**Tarefa indicada A**: Repita exatamente as linhas das entradas, começando na primeira e terminando na linha que contém "Open PHP settings", inclusive.

**Excerto da página**:
○ ○ ○ ○

E quando é que te começas a interessar por escalada?
A escalada surge naturalmente. Quando era miúdo era um macaquinho. É curioso perguntares-me isso porque quando penso no meu “eu” de 6 anos que ia para o parque, não era para andar nos escorregas, mas pendurado nas estruturas, a saltar de um lado para o outro. Trepava árvores, muros… Sempre fui muito ativo durante a infância e a juventude. A escalada veio mais tarde. Pratiquei downhill durante muito tempo e aí tive um contacto muito forte com a Natureza e com a montanha, mas de um ponto de vista mais de competição. Mas sempre esteve no meu ideal essa cena da montanha, da Natureza, sítios remotos, fora da urbe. Não que eu não goste da cidade, mas é aí [na montanha] que me encontro, que encontro a minha essência. E quando eu estive a fazer um estágio em Ceuta - o meu estágio de final de curso de Turismo - conheci lá uma malta que ia para Marrocos. Arrancavam ao fim de semana de carro e iam Marrocos adentro para escalar. A minha primeira experiência foi com eles, em 2013. Foi em top-rope, mas senti que me encontrei.

○ ○ ○ ○

**Material extraído**:
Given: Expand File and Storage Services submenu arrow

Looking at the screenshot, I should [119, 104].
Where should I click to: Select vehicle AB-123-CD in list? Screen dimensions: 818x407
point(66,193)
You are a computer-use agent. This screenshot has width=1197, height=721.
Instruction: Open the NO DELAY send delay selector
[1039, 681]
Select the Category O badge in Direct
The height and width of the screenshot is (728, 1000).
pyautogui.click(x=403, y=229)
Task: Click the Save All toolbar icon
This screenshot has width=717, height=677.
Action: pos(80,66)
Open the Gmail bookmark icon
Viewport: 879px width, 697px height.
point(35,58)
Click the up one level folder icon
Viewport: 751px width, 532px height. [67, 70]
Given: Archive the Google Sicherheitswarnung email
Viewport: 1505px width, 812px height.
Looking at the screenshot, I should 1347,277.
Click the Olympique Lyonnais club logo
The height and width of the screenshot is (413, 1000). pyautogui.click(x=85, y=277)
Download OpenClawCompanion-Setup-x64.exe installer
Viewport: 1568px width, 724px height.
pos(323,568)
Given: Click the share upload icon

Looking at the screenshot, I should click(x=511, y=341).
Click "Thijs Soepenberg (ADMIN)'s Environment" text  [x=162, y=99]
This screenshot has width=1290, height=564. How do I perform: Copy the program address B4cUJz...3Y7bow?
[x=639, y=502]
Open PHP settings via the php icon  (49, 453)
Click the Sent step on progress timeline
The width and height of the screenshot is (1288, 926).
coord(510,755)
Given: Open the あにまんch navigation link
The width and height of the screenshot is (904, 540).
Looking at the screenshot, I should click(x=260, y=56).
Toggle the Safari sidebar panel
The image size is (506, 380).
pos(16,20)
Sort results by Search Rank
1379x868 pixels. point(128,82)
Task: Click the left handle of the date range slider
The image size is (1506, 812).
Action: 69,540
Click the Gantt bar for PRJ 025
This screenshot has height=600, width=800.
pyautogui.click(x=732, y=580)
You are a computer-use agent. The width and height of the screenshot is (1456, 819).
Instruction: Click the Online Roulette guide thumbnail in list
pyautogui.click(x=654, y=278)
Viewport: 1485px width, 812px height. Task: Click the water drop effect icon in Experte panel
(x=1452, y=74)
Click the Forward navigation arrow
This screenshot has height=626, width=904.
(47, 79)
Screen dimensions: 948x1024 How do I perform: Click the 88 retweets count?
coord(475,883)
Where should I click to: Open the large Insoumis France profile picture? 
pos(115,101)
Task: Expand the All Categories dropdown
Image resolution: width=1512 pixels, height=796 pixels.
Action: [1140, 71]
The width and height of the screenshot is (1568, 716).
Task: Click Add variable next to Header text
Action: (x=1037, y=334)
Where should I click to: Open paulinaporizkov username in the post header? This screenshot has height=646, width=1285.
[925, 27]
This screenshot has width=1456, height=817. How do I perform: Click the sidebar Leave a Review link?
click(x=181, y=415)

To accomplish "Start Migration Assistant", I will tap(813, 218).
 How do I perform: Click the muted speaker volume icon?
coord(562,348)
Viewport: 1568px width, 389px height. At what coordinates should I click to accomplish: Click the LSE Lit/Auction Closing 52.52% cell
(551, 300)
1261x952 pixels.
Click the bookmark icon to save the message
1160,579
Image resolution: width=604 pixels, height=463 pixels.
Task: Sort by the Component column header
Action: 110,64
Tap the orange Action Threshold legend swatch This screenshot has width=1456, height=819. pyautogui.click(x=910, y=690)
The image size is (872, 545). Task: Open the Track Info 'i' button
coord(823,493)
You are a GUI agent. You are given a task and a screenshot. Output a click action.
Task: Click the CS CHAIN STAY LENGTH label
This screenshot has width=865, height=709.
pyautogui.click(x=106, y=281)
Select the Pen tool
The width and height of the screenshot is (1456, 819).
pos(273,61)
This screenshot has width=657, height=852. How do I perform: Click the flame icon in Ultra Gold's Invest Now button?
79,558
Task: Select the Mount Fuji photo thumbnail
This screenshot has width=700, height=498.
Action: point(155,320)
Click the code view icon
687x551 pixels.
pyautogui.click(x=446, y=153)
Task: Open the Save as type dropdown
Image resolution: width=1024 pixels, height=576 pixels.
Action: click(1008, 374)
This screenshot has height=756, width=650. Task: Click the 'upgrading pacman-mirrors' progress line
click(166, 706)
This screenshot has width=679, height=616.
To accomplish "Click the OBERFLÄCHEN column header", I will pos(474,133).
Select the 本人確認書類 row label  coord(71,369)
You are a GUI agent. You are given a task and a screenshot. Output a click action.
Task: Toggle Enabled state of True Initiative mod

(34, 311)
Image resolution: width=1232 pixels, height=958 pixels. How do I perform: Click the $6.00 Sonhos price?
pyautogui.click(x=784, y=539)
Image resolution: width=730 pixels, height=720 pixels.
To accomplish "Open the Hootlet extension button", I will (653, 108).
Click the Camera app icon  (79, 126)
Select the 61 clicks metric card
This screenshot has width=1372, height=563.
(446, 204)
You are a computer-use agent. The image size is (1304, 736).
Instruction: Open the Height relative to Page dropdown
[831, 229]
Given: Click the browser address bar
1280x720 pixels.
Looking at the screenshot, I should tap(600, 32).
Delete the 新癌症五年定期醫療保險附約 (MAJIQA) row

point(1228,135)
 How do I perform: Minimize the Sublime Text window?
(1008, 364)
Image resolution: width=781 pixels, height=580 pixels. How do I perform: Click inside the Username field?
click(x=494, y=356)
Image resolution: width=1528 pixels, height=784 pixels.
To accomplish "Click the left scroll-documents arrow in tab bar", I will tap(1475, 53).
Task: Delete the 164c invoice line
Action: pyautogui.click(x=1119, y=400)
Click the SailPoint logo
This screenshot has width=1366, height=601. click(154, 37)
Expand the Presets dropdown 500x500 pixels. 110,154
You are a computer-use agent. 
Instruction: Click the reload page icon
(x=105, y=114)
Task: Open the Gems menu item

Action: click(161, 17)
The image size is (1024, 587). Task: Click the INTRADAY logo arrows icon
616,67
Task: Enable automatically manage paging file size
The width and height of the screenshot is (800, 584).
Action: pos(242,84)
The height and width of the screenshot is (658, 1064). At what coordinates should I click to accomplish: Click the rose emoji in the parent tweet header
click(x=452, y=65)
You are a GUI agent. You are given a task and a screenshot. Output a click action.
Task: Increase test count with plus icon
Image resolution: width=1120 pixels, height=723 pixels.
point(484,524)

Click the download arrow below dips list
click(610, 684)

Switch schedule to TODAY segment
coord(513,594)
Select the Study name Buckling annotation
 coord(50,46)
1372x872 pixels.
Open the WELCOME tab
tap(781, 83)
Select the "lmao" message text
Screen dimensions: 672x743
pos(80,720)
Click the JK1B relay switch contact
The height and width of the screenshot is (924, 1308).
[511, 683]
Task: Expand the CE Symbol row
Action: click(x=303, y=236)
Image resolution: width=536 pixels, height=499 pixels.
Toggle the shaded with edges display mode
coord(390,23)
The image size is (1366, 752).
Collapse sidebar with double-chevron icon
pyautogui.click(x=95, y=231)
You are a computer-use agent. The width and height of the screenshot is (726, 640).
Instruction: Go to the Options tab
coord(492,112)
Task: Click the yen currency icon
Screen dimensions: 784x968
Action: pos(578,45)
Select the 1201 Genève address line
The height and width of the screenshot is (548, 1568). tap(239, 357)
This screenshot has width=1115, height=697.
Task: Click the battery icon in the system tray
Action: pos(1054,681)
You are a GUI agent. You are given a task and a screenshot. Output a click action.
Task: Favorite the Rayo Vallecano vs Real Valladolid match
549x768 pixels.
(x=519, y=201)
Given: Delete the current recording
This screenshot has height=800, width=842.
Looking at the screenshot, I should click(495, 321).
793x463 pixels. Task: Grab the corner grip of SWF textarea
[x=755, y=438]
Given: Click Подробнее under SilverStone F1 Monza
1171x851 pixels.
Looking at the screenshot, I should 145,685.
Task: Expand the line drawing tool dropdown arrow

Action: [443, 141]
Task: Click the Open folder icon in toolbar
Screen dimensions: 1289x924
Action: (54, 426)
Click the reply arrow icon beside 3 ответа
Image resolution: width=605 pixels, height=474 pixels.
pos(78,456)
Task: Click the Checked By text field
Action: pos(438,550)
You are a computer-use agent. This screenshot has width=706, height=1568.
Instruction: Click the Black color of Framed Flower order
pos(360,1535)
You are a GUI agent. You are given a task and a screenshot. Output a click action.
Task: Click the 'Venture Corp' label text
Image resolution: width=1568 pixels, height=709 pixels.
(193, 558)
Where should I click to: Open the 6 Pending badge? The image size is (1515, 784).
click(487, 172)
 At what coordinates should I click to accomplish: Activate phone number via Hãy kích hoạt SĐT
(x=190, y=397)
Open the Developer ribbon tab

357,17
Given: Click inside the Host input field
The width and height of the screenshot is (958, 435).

○ ○ ○ ○

**Tarefa indicada B**: Reescreva de forma mais breve o parágrafo do excerto sobre escalada que começa por "A escalada surge naturalmente", conservando os factos principais.

**Resposta completa A**:
Given: Expand File and Storage Services submenu arrow

Looking at the screenshot, I should [119, 104].
Where should I click to: Select vehicle AB-123-CD in list? Screen dimensions: 818x407
point(66,193)
You are a computer-use agent. This screenshot has width=1197, height=721.
Instruction: Open the NO DELAY send delay selector
[1039, 681]
Select the Category O badge in Direct
The height and width of the screenshot is (728, 1000).
pyautogui.click(x=403, y=229)
Task: Click the Save All toolbar icon
This screenshot has width=717, height=677.
Action: pos(80,66)
Open the Gmail bookmark icon
Viewport: 879px width, 697px height.
point(35,58)
Click the up one level folder icon
Viewport: 751px width, 532px height. [67, 70]
Given: Archive the Google Sicherheitswarnung email
Viewport: 1505px width, 812px height.
Looking at the screenshot, I should 1347,277.
Click the Olympique Lyonnais club logo
The height and width of the screenshot is (413, 1000). pyautogui.click(x=85, y=277)
Download OpenClawCompanion-Setup-x64.exe installer
Viewport: 1568px width, 724px height.
pos(323,568)
Given: Click the share upload icon

Looking at the screenshot, I should click(x=511, y=341).
Click "Thijs Soepenberg (ADMIN)'s Environment" text  [x=162, y=99]
This screenshot has width=1290, height=564. How do I perform: Copy the program address B4cUJz...3Y7bow?
[x=639, y=502]
Open PHP settings via the php icon  (49, 453)

**Resposta completa B**: A escalada surgiu naturalmente: aos 6 anos, no parque, preferia pendurar-me nas estruturas em vez de andar nos escorregas, trepava árvores e muros e fui sempre muito ativo. Antes da escalada, pratiquei downhill durante muito tempo, o que me deu um forte contacto com a Natureza e a montanha, embora numa perspetiva de competição. A montanha e os sítios remotos, fora da urbe, sempre foram o meu ideal; é aí que encontro a minha essência. Durante o estágio de final de curso de Turismo, em Ceuta, conheci um grupo que ia de carro a Marrocos aos fins de semana para escalar. Foi com eles que tive a primeira experiência, em 2013, em top-rope, e senti que me encontrei.